Extracted data entries:
——
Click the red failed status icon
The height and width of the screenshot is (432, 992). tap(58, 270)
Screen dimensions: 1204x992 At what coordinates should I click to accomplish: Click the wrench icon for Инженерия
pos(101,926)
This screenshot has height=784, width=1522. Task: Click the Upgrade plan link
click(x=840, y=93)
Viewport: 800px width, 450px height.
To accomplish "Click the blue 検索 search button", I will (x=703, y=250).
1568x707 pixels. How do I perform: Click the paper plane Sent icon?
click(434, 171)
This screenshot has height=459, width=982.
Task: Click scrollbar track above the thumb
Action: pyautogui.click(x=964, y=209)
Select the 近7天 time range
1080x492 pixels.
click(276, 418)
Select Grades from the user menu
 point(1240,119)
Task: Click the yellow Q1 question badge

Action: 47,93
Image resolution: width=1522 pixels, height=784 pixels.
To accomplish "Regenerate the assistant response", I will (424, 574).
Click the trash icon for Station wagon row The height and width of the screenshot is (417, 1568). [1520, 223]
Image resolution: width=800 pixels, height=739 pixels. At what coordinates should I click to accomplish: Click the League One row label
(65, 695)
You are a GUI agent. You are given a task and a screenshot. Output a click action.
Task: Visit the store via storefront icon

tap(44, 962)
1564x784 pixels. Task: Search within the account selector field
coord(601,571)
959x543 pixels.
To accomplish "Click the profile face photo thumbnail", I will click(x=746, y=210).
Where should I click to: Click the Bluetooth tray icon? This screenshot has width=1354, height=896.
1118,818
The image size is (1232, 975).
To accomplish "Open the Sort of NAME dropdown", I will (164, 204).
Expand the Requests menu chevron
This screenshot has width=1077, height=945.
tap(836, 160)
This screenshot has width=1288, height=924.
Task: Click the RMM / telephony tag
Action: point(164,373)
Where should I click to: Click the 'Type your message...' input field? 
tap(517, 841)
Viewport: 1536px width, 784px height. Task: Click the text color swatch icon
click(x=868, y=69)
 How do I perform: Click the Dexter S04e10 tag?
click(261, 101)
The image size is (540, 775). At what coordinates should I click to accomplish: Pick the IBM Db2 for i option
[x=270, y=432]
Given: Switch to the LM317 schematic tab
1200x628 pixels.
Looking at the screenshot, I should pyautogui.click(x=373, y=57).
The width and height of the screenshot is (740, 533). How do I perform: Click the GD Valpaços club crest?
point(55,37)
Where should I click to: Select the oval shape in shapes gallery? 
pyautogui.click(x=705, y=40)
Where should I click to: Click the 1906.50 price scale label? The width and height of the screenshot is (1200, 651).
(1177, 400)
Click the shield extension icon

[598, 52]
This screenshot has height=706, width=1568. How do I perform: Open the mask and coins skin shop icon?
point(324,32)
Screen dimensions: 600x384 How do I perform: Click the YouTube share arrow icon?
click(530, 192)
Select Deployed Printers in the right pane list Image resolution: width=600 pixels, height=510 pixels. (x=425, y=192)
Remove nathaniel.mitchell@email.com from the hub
——
What is needed | Copy out the records without changing a character, starting at the line holding "1568x707 pixels. How" and ending at the line holding "[x=270, y=432]", both of those lines included.

Output for this task |
1568x707 pixels. How do I perform: Click the paper plane Sent icon?
click(434, 171)
This screenshot has height=459, width=982.
Task: Click scrollbar track above the thumb
Action: pyautogui.click(x=964, y=209)
Select the 近7天 time range
1080x492 pixels.
click(276, 418)
Select Grades from the user menu
 point(1240,119)
Task: Click the yellow Q1 question badge

Action: 47,93
Image resolution: width=1522 pixels, height=784 pixels.
To accomplish "Regenerate the assistant response", I will (424, 574).
Click the trash icon for Station wagon row The height and width of the screenshot is (417, 1568). [1520, 223]
Image resolution: width=800 pixels, height=739 pixels. At what coordinates should I click to accomplish: Click the League One row label
(65, 695)
You are a GUI agent. You are given a task and a screenshot. Output a click action.
Task: Visit the store via storefront icon

tap(44, 962)
1564x784 pixels. Task: Search within the account selector field
coord(601,571)
959x543 pixels.
To accomplish "Click the profile face photo thumbnail", I will click(x=746, y=210).
Where should I click to: Click the Bluetooth tray icon? This screenshot has width=1354, height=896.
1118,818
The image size is (1232, 975).
To accomplish "Open the Sort of NAME dropdown", I will (164, 204).
Expand the Requests menu chevron
This screenshot has width=1077, height=945.
tap(836, 160)
This screenshot has width=1288, height=924.
Task: Click the RMM / telephony tag
Action: point(164,373)
Where should I click to: Click the 'Type your message...' input field? 
tap(517, 841)
Viewport: 1536px width, 784px height. Task: Click the text color swatch icon
click(x=868, y=69)
 How do I perform: Click the Dexter S04e10 tag?
click(261, 101)
The image size is (540, 775). At what coordinates should I click to accomplish: Pick the IBM Db2 for i option
[x=270, y=432]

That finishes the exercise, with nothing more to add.